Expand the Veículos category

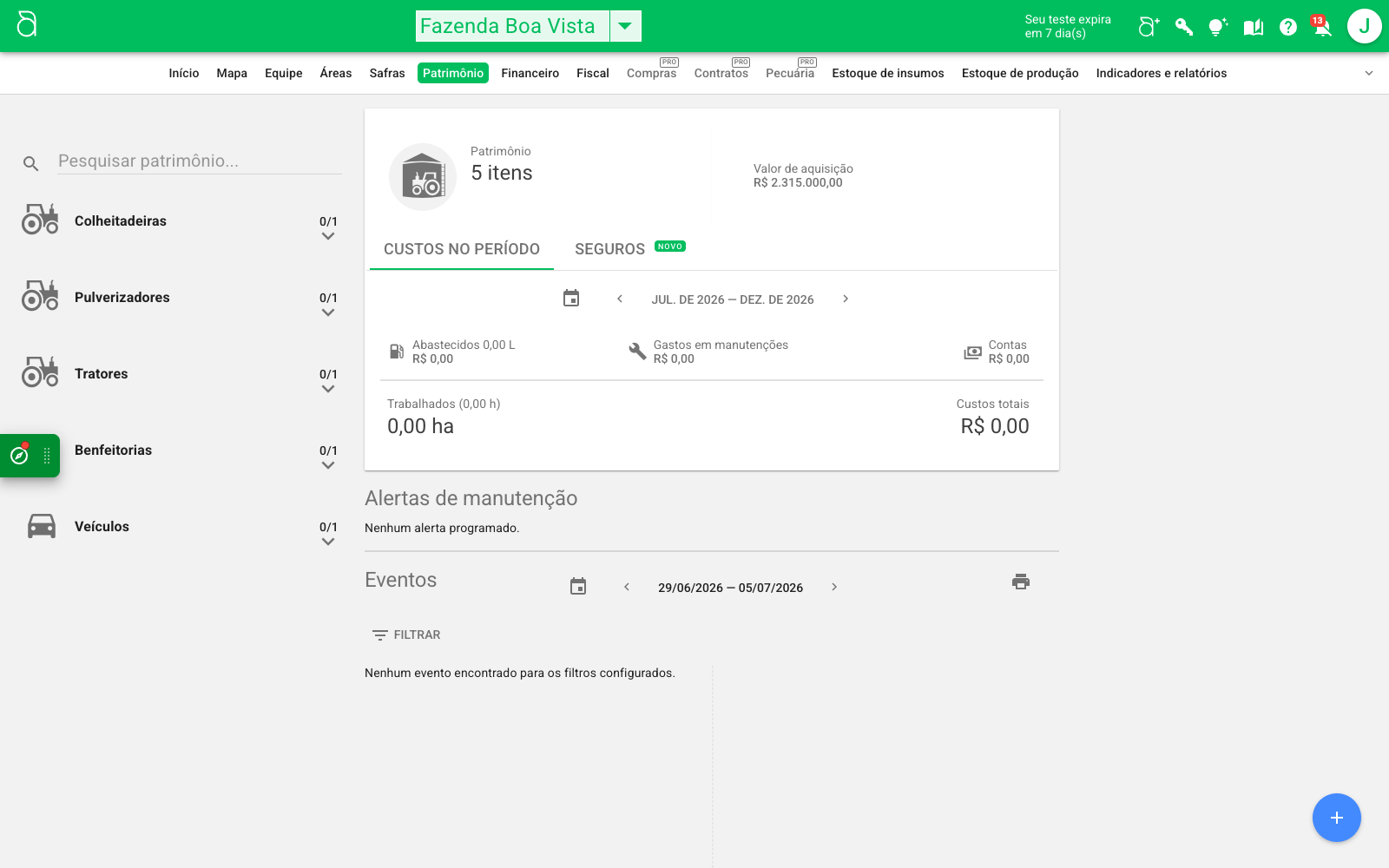click(x=328, y=542)
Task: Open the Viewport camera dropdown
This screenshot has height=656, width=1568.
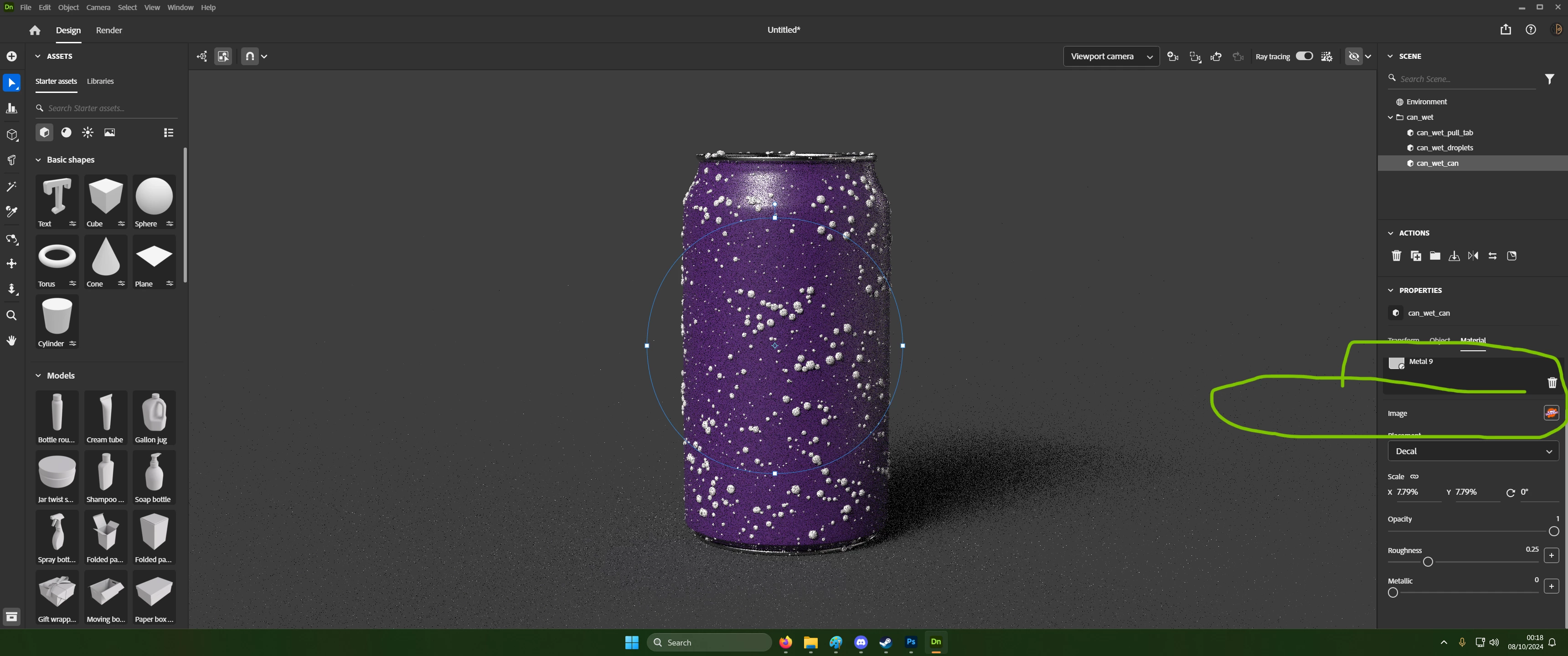Action: pos(1111,56)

:::

Output the items above as a two-column CSV with the header item,answer and one row per item. Put each item's text and its answer in its own quoted field, replace line breaks with spaces, and leave out the pictures.

■ Finished task:
item,answer
"Expand the Veículos category","click(x=328, y=542)"
"Task: Open the Viewport camera dropdown This screenshot has height=656, width=1568.","Action: pos(1111,56)"